Task: Having located the line with "The width and", print it and each remaining line exactly, stopping at the end of the material and omitting pictures.

Supplied material:
****

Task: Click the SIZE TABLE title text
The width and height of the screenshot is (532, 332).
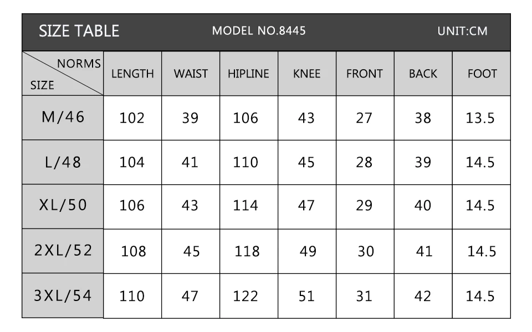Action: pyautogui.click(x=79, y=31)
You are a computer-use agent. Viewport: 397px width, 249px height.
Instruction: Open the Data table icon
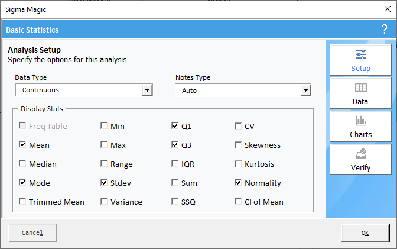click(360, 88)
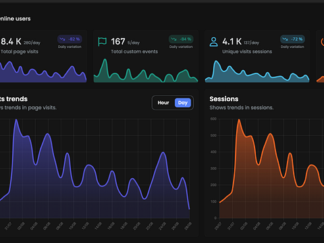Click the 600 y-axis label in Sessions
Screen dimensions: 324x243
pos(213,119)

****

Task answer:
The width and height of the screenshot is (532, 332).
Action: pyautogui.click(x=79, y=31)
You are a computer-use agent. Viewport: 397px width, 249px height.
Instruction: Open the Data table icon
click(360, 88)
Click the 600 y-axis label in Sessions
Screen dimensions: 324x243
pos(213,119)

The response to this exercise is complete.